Cleartext Transmission of Sensitive Information

Published: Jun 18, 2025 | Modified: Jul 09, 2025
CVSS 3.x
N/A
Source:
NVD
CVSS 2.x
RedHat/V2
RedHat/V3
Ubuntu

CloudClassroom-PHP-Project v1.0 is affected by an insecure credential transmission vulnerability. The application transmits passwords over unencrypted HTTP during the login process, exposing sensitive credentials to potential interception by network-based attackers. A remote attacker with access to the same network (e.g., public Wi-Fi or compromised router) can capture login credentials via Man-in-the-Middle (MitM) techniques. If the attacker subsequently uses the credentials to log in and exploit administrative functions (e.g., file upload), this may lead to remote code execution depending on the environment.

Weakness

The product transmits sensitive or security-critical data in cleartext in a communication channel that can be sniffed by unauthorized actors.

Affected Software

Name Vendor Start Version End Version
Cloudclassroom-php_project Vishalmathur 1.0 (including) 1.0 (including)

Extended Description

Many communication channels can be “sniffed” (monitored) by adversaries during data transmission.

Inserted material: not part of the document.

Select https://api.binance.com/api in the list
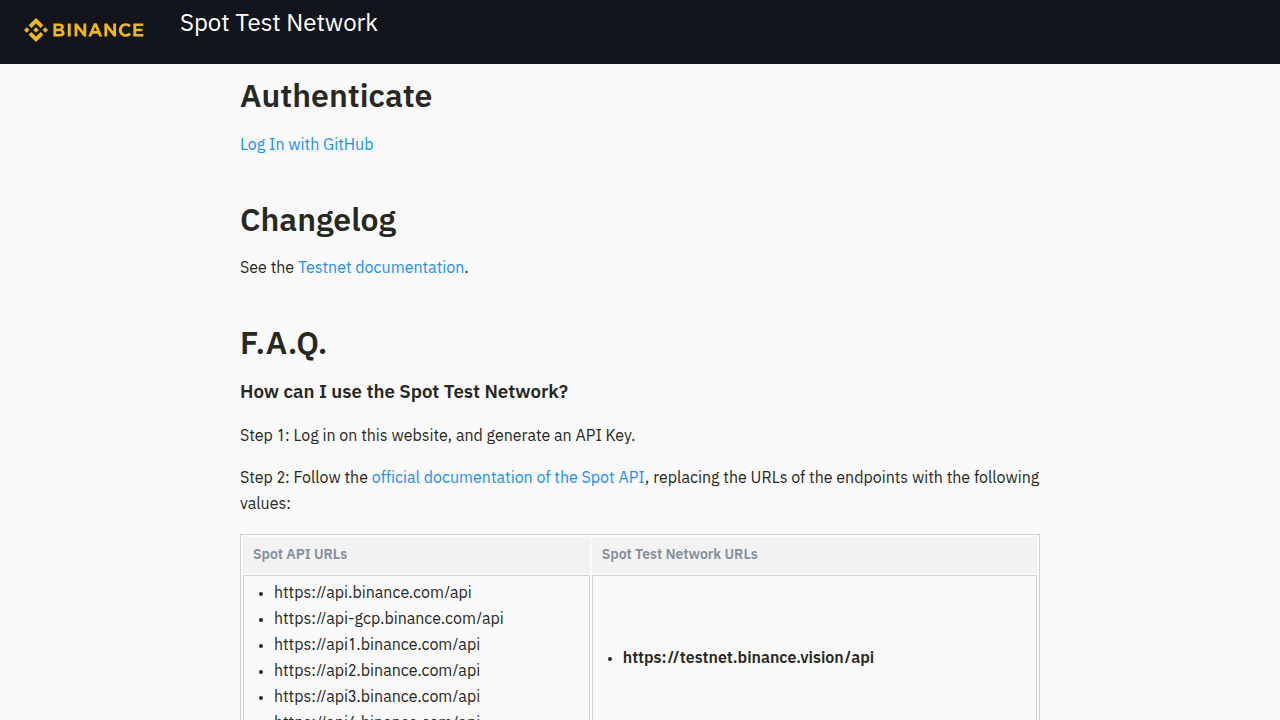 (372, 592)
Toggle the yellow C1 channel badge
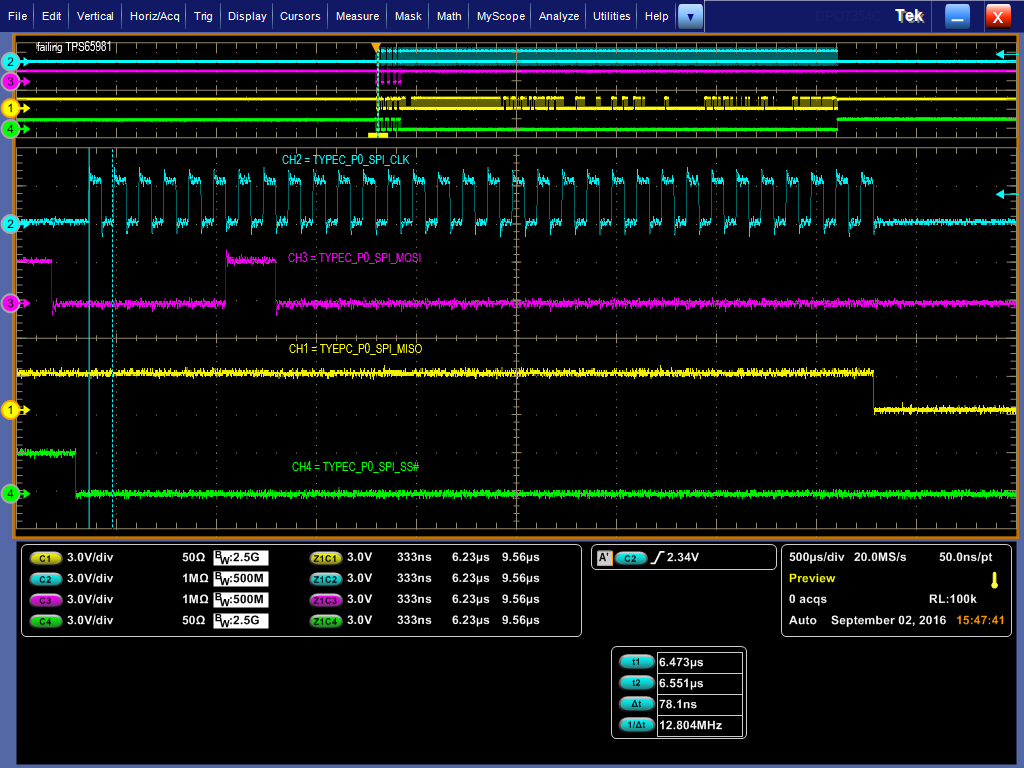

For example, in networking, packets can traverse many intermediary nodes from the source to the destination, whether across the internet, an internal network, the cloud, etc. Some actors might have privileged access to a network interface or any link along the channel, such as a router, but they might not be authorized to collect the underlying data. As a result, network traffic could be sniffed by adversaries, spilling security-critical data. Applicable communication channels are not limited to software products. Applicable channels include hardware-specific technologies such as internal hardware networks and external debug channels, supporting remote JTAG debugging. When mitigations are not applied to combat adversaries within the product’s threat model, this weakness significantly lowers the difficulty of exploitation by such adversaries. When full communications are recorded or logged, such as with a packet dump, an adversary could attempt to obtain the dump long after the transmission has occurred and try to “sniff” the cleartext from the recorded communications in the dump itself.